Synopsis: Newly graduated diesel engineer William Dietrich is approached by German agents in the hope of recruiting him as a fifth columnist in the coming war. Dietrich, a loyal American in spite of his German heritage, goes to the FBI with the offer and the FBI set him up as a double agent. He goes to the German spy training facility in Hamburg and is inserted into his new role just prior to the outbreak of war. The FBI rounds up known German agents when war is declared, but leaves the cell with which Dietrich is working intact, in the hopes of nabbing the elusive "Mr. Christopher," and agent who has penetrated the mysterious "Process 97," one of America's atomic secrets. The spy ring doesn't entirely trust Dietrich, whose credentials seem fishy to them, and it's a race to find Mr. Christopher before Dietrich's cover is blown...


The Street With No Name, 1948. Directed by William Keighley. Mark Stevens, Richard Widmark, Lloyd Nolan, Barbara Lawrence, John McIntyre, Ed Begley.


Synopsis: A woman is shot at a night club. A bank guard is shot during a robbery. Both victims are shot with the same gun. The bank robbery is a federal crime, which lands the case in the lap of FBI Special Agent Briggs. In the first round-up, Briggs nets a small-timer named Danka, who claims to have been in Chicago at the time of the initial crime. It turns out that he actually WAS in Chicago, but when he makes bond before Briggs heads down to release him, Danka winds up in the sights of the real perpetrators. He then winds up dead. Other means are required. Briggs recruits Agent Cordell, the top of his class at the academy, to send him undercover into underworld of organized crime. At a boxing match, Cordell makes contact with an up-and-coming crime boss Stiles, who takes him under his wing. It's a race to get the goods on Stiles before Cordell's luck runs out.
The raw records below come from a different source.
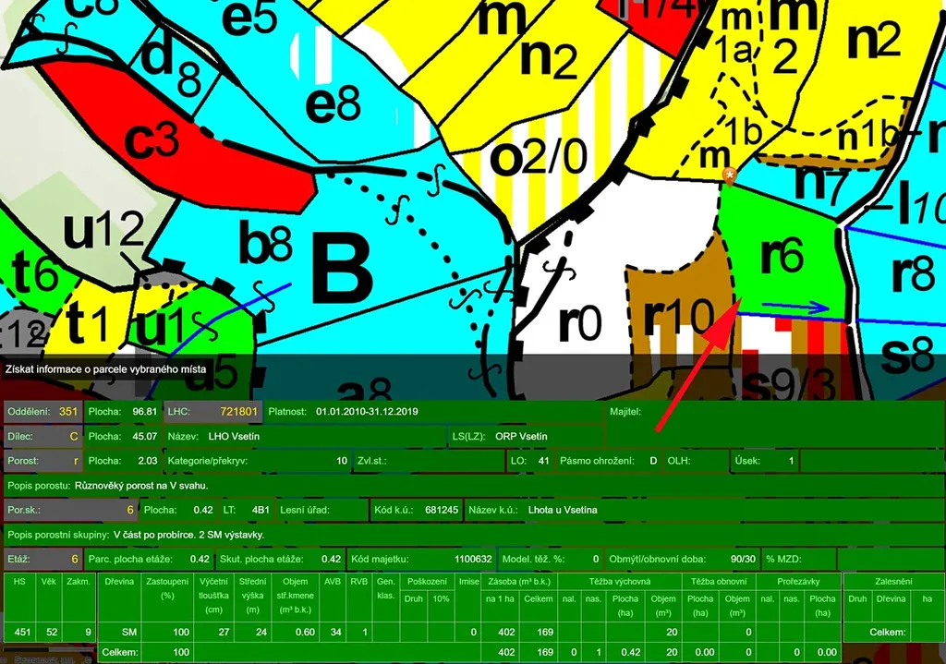Click the Por.sk. field showing 6
The height and width of the screenshot is (664, 946).
[71, 509]
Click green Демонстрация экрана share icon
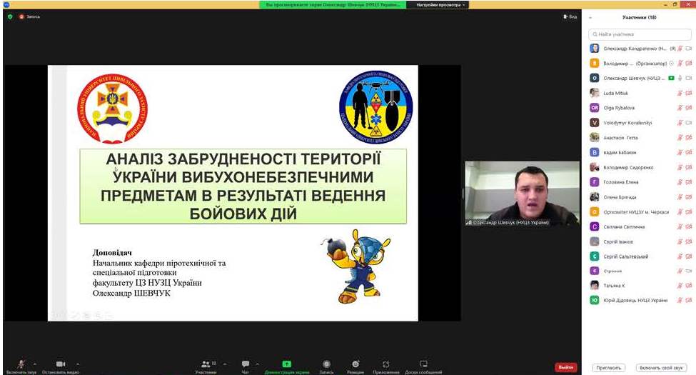This screenshot has height=375, width=696. 287,364
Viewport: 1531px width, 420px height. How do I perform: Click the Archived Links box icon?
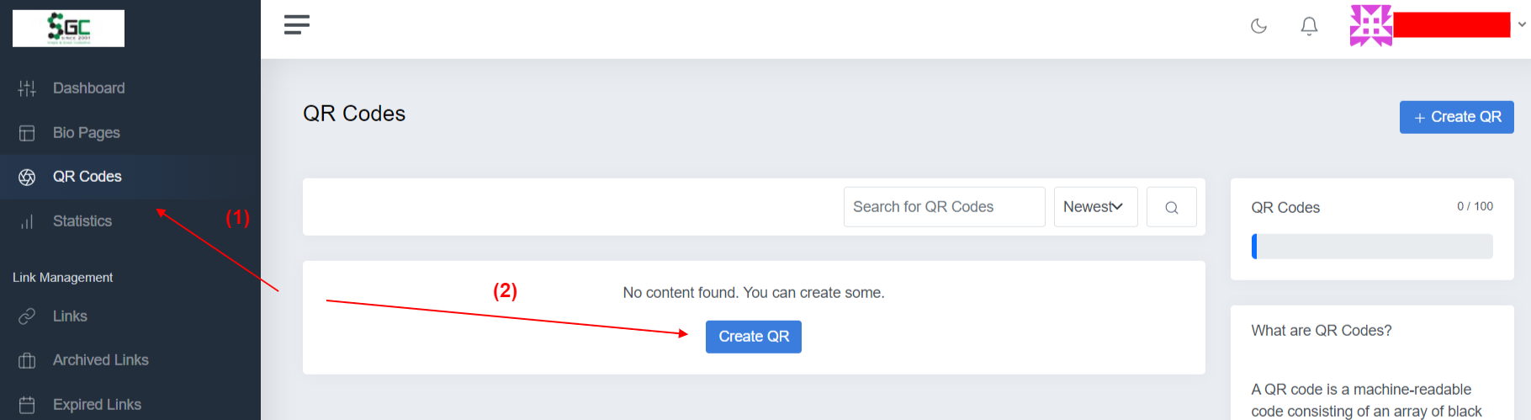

Call Northside 777, 1948. Directed by Henry Hathaway. James Stewart, Richard Conte, Lee J. Cobb, Helen Walker.


Synopsis: 1932. The tail end of prohibition. Chicago. Frank Wiecek is in the wrong place at the wrong time and is fingered for the murder of a cop. In spite of the circumstantial evidence against him, Wiecek is placed at the scene of the crime by an eye-witness with her own agenda. Wiecek is convicted and sentenced to 99 years in prison. Eleven years pass. An ad runs in the Chicago Times offering a reward of $5000 for information that will exonerate Wiecek. Reporter J. P. McNeal is assigned to investigate the ad and discovers that it was placed by Wiecek's mother, who has scrubbed floors for eleven years in order to amass the reward money. McNeal writes a story about her, then decides to interview her son. McNeal is convinced of his guilt, at first. His conviction, after all, was upheld on appeal. But as he delves deeper into the case, he discovers that things are not necessarily so cut and dry. His skepticism begins to crumble even as a deadline to prove Wiecek's innocence presents itself in the form of a pardon board. McNeal lacks one crucial bit of evidence, and must refute the testimony of the eyewitness who identified Wiecek in the first place. But first, he has to find her...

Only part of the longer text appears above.